A George Sand

19ème siècle

Je ne me sens plus le besoin d'écrire, parce que j'écrivais spécialement pour un seul être qui n'est plus. Voilà le vrai ! et cependant je continuerai à écrire. Mais le goût n'y est plus, l'entraînement est parti. — Il y a si peu de gens qui aiment ce que j'aime, qui s'inquiètent de ce qui me préoccupe ! Connaissez-vous dans ce Paris, qui est si grand, une seule maison où l'on parle de littérature ? Et quand elle se trouve abordée incidemment, c'est toujours par ses côtés subalternes et extérieurs, la question de succès, de moralité, d'utilité, d'à-propos, etc. ! Il me semble que je deviens un fossile, un être sans rapport avec la création environnante.

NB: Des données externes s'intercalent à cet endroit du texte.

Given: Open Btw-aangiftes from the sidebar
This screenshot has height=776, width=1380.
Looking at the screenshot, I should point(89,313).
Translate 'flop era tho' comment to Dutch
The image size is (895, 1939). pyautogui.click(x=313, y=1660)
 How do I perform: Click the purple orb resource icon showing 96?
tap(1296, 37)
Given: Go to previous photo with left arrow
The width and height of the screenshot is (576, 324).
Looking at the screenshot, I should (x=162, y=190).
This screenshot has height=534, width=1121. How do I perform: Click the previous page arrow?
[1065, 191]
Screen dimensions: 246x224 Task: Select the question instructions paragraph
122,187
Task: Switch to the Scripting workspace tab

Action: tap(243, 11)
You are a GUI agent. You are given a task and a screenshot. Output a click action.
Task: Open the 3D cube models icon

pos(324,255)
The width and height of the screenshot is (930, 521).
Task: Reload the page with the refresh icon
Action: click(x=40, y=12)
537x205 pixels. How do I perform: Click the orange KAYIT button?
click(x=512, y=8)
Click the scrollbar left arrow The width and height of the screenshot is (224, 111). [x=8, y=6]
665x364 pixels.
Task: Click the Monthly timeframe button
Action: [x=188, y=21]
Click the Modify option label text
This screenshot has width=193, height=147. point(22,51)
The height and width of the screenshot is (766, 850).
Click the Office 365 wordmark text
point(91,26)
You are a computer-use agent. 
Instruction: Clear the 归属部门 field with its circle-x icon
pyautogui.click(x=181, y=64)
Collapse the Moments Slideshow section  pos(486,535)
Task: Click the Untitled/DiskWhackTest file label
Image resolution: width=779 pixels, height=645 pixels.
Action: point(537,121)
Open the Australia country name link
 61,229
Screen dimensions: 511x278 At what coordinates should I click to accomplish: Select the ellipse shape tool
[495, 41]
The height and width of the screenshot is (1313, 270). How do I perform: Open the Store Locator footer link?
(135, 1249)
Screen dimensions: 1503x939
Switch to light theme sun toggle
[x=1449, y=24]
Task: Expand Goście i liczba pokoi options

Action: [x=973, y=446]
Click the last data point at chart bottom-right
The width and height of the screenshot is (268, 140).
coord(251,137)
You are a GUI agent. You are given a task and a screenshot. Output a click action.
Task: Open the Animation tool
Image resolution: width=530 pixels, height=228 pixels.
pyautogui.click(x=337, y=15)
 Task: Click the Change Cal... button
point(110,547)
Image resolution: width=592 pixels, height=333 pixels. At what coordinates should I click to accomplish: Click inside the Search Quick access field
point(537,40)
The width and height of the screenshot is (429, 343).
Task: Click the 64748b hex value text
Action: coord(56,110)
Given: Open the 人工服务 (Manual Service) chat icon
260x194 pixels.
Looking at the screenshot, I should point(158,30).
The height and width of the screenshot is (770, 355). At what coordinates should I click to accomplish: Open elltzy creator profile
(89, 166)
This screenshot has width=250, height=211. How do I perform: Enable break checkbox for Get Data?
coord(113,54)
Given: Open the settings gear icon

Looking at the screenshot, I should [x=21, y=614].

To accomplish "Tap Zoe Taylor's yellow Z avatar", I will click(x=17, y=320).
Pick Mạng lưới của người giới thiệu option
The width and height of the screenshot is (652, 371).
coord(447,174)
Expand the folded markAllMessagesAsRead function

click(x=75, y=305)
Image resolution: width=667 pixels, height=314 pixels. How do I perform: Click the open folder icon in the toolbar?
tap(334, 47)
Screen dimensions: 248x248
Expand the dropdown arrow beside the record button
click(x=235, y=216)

Je ne demanderais pas mieux que de me rejeter sur une affection nouvelle. Mais comment ? Presque tous mes vieux amis sont mariés, officiels, pensent à leur petit commerce tout le long de l'année, à la chasse pendant les vacances, et au whist après leur dîner. Je n'en connais pas un seul qui soit capable de passer avec moi un après-midi à lire un poète. — Ils ont leurs affaires ; moi, je n'ai pas d'affaires. Notez que je suis dans la même position sociale où je me trouvais à 18 ans. [...] Tout cela fait une existence peu folichonne.